Direction 1:
List each amount of time given in hours in the Pugs blog entry.
Direction 2:
Reproduce the Pugs blog entry from "Despite sleeping 11+" up to and including "another entry too.".

Document extract:
-- Begin --
Despite sleeping 11+ hours each day, I did get plenty of design and discussion done with gaal, in particular a pdd20-inspired refactoring for lexical pads, which I'll write about in another entry. The recent pX spike project of a Perl 6 rules implementation on Perl 5 -- and use it to parse Perl 6 programs -- is very much worth journaling about as well, but that'd take another entry too.
However, most of our pair-coding time was spent on improving the most egregious showstopper to would-be Pugs hackers -- namely, that the "make; make test" cycle simply took too much time.
This issue was brought to #perl6's attention as part of chromatic's poignant rant, citing that Pugs took 8 hours to complete building and run all its tests. And because he is a devout TDD follower, he'd like to run all tests after he made any change to the Pugs internals, which would take (gasp) 16 hours.
-- End --
Data lines:
-- Begin --
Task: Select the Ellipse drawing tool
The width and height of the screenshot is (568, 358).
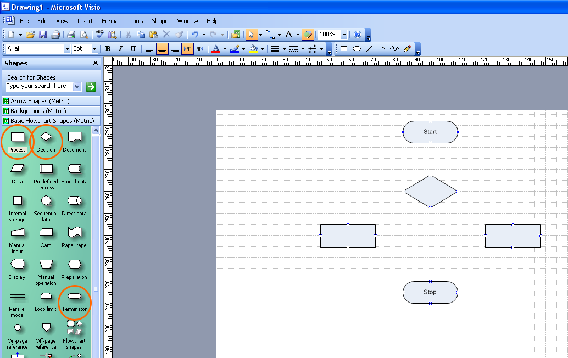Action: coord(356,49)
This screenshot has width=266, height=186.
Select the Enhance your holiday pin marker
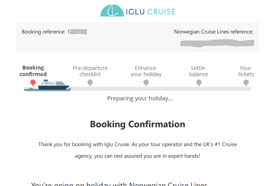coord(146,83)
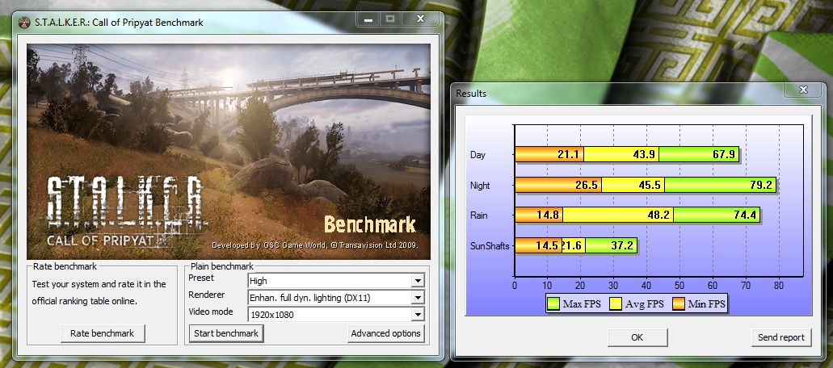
-- End --
Complete output 1:
11+ hours
8 hours
16 hours

Complete output 2:
Despite sleeping 11+ hours each day, I did get plenty of design and discussion done with gaal, in particular a pdd20-inspired refactoring for lexical pads, which I'll write about in another entry. The recent pX spike project of a Perl 6 rules implementation on Perl 5 -- and use it to parse Perl 6 programs -- is very much worth journaling about as well, but that'd take another entry too.